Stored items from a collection
====

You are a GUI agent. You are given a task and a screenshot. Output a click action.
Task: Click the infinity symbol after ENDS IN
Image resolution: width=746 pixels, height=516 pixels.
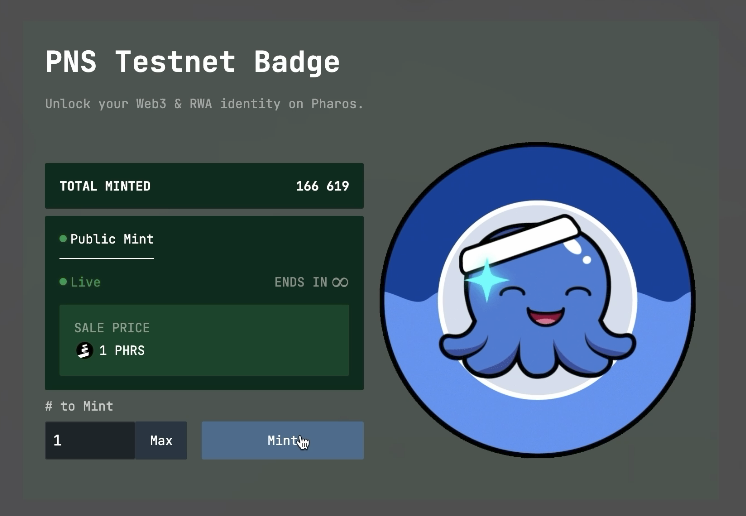coord(341,282)
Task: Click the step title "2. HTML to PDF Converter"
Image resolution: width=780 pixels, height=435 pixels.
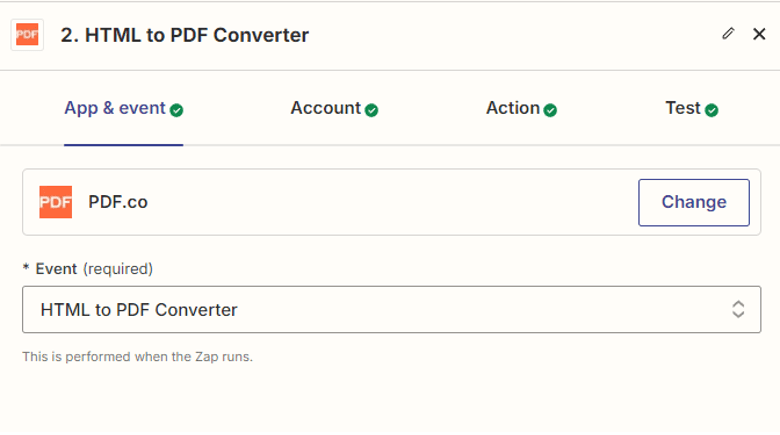Action: click(185, 35)
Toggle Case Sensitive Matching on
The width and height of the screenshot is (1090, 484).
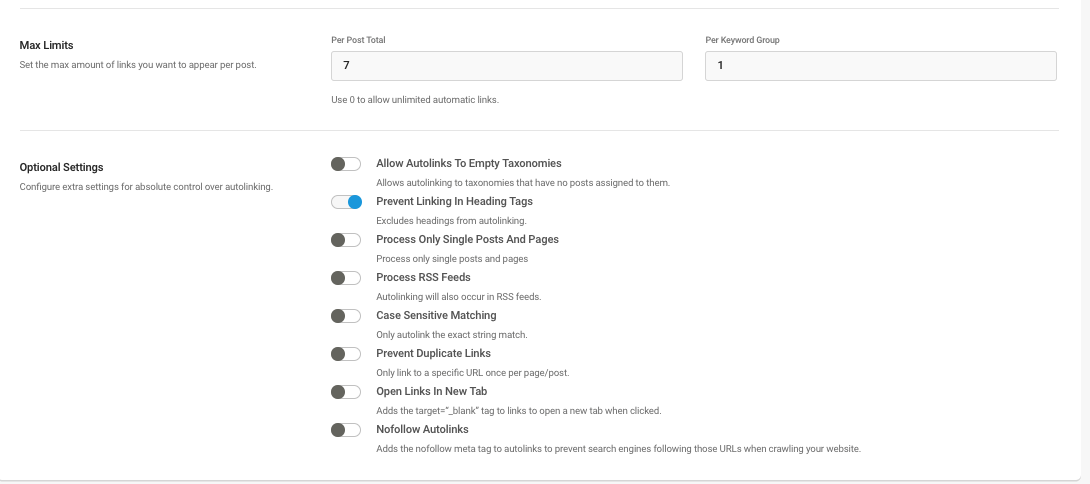(345, 316)
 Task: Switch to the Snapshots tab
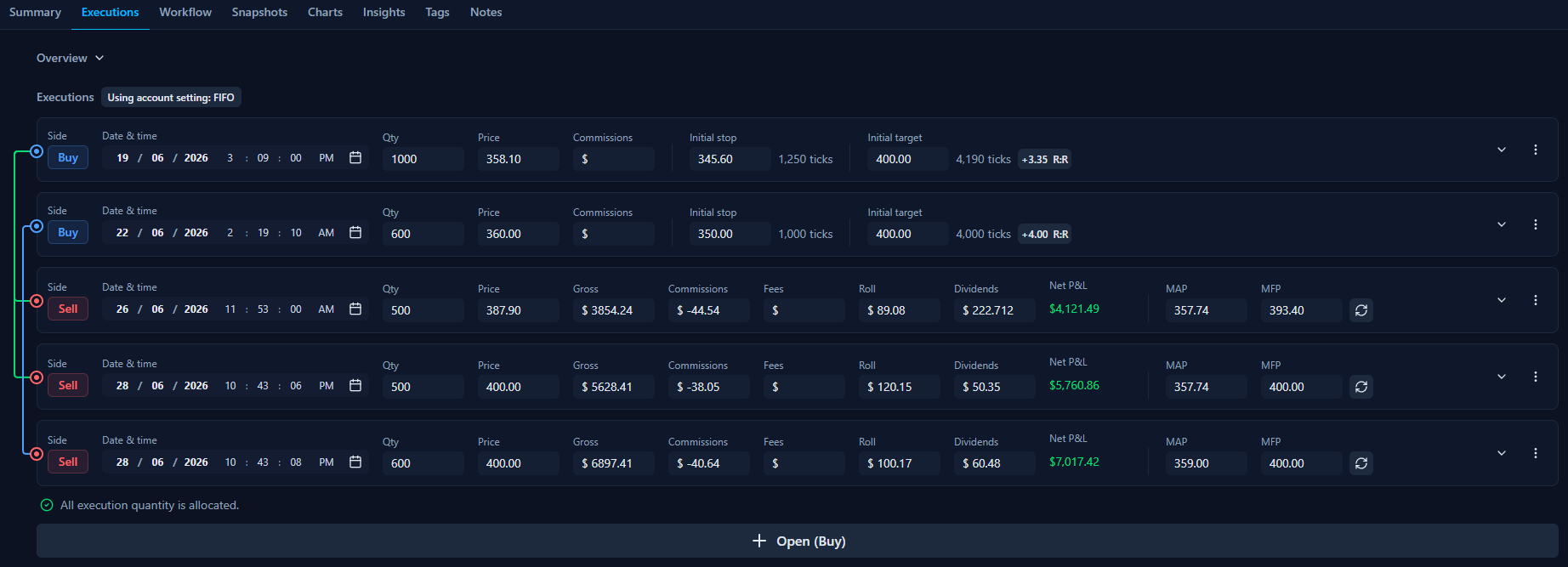[x=259, y=12]
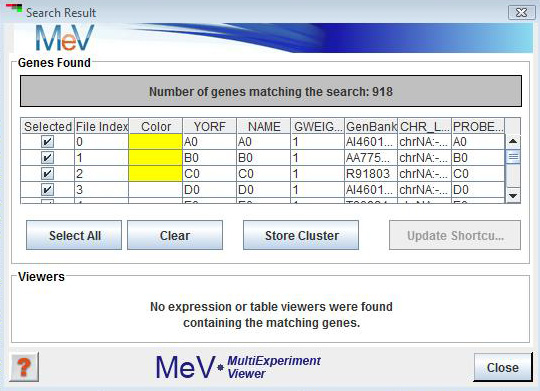This screenshot has height=391, width=540.
Task: Click the yellow color cell for row A0
Action: click(155, 142)
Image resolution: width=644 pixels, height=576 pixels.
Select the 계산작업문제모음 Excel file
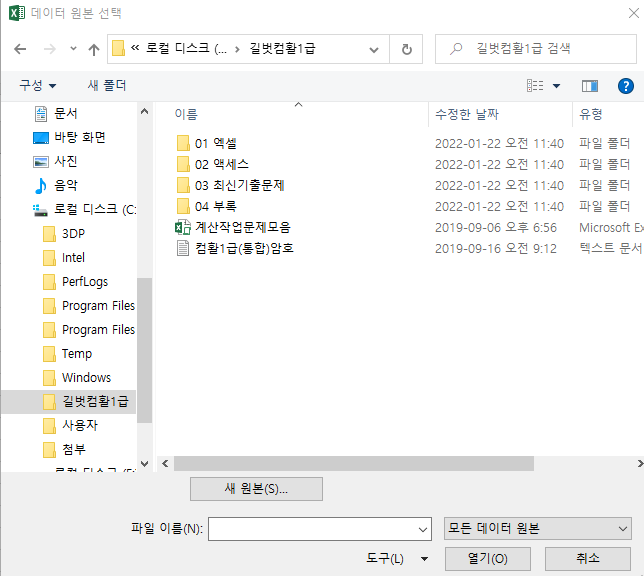(x=243, y=227)
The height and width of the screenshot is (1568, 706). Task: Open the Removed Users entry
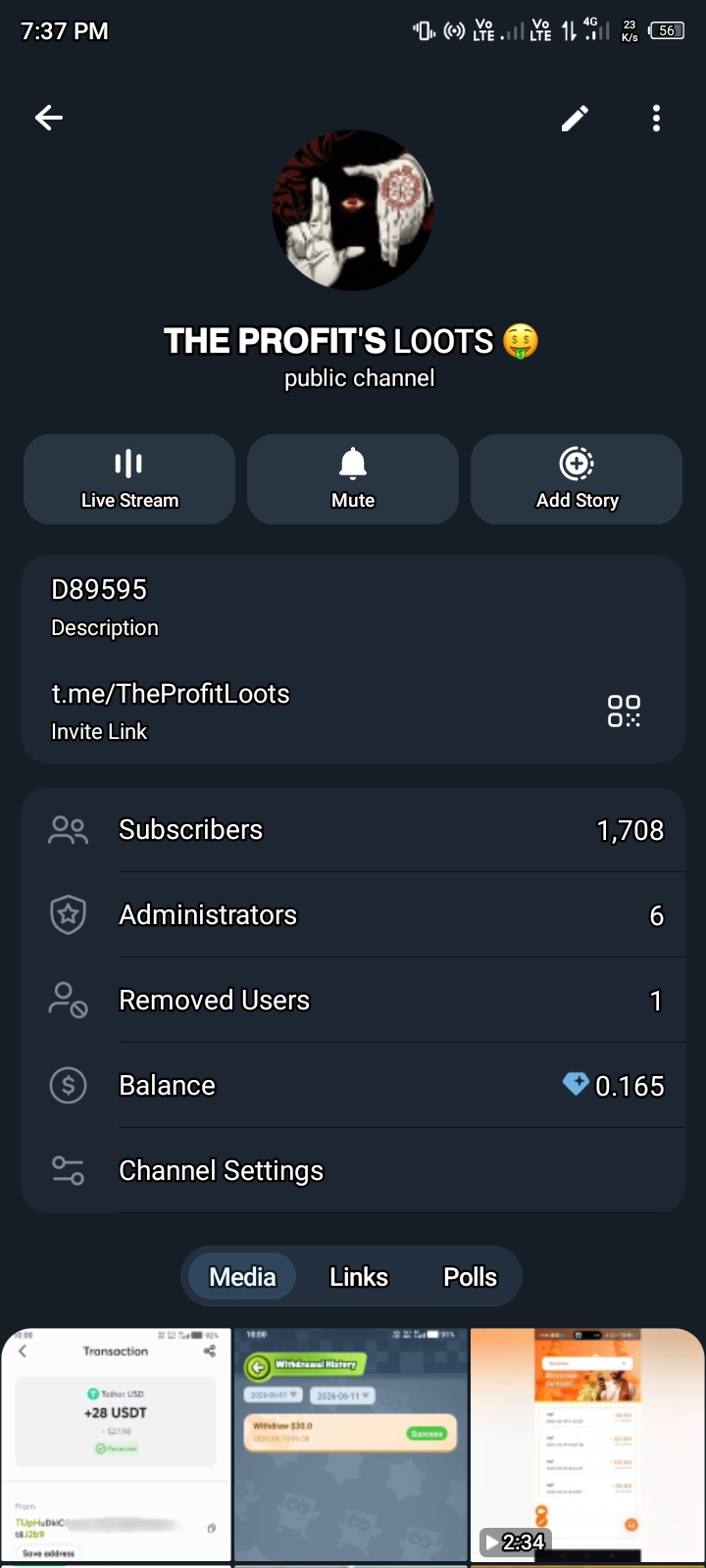click(353, 1001)
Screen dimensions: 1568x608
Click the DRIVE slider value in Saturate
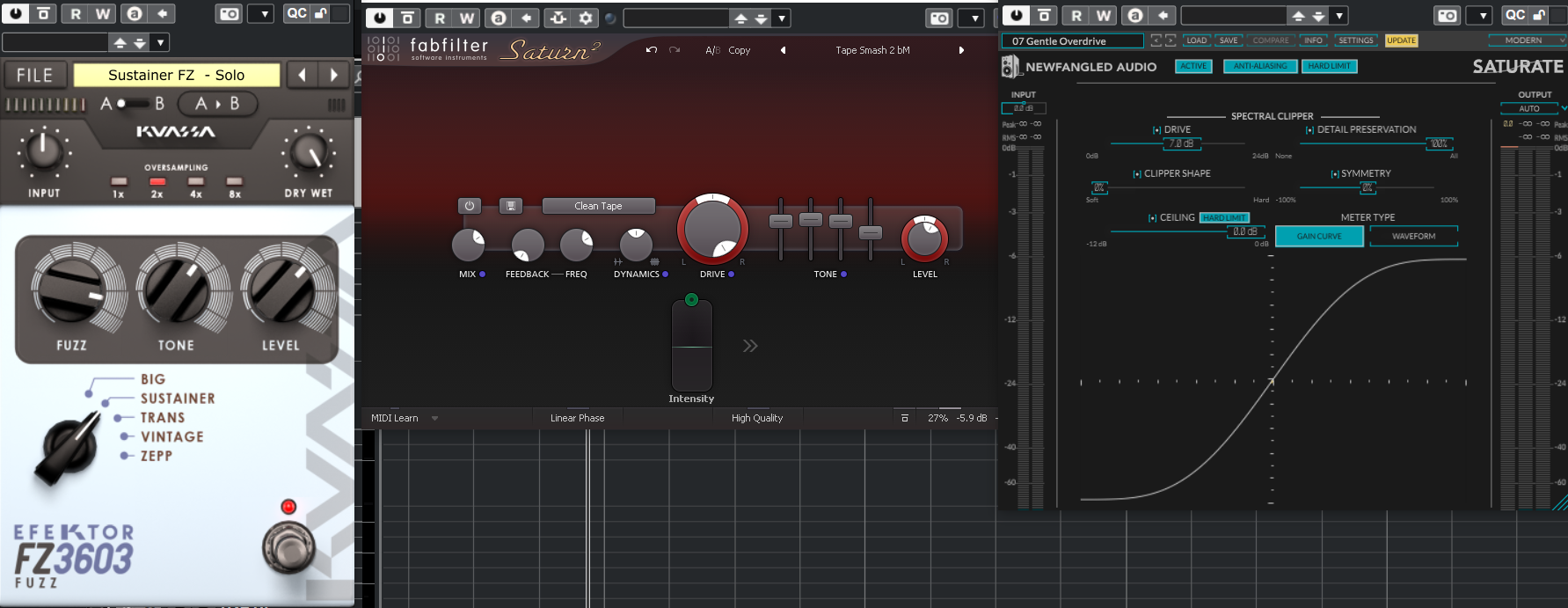(x=1180, y=143)
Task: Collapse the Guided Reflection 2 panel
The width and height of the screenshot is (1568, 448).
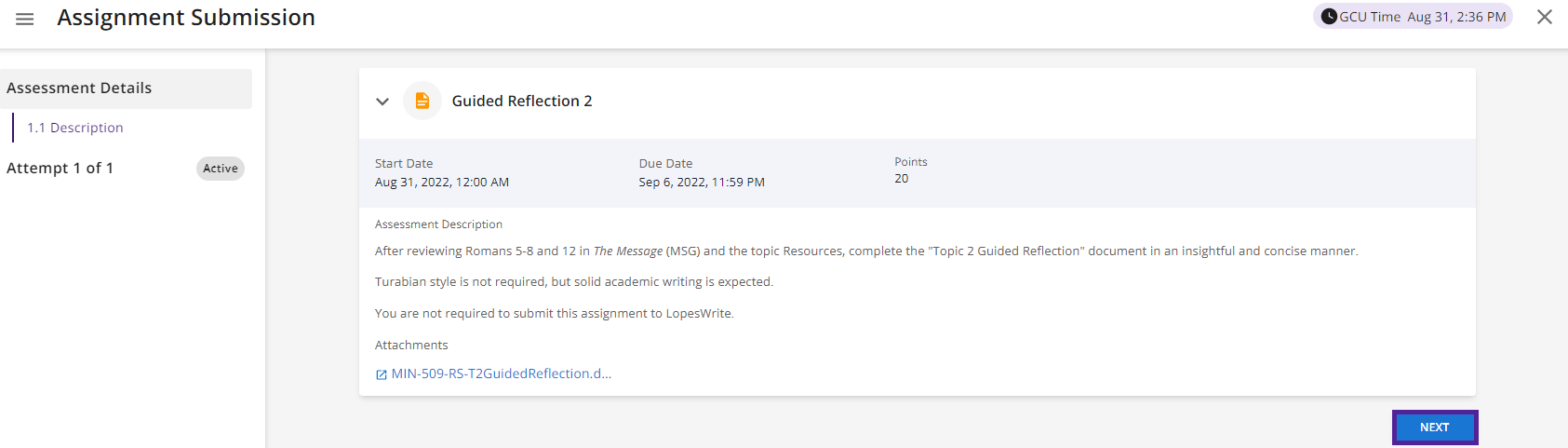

====

● Prompt: Leave out the images and write out the lines above exactly, from the one with "The height and" up to and including the one with "Task: Collapse the Guided Reflection 2 panel".

● Written answer:
The height and width of the screenshot is (1568, 706). Task: Open the Removed Users entry
click(353, 1001)
Screen dimensions: 1568x608
Click the DRIVE slider value in Saturate
(x=1180, y=143)
Task: Collapse the Guided Reflection 2 panel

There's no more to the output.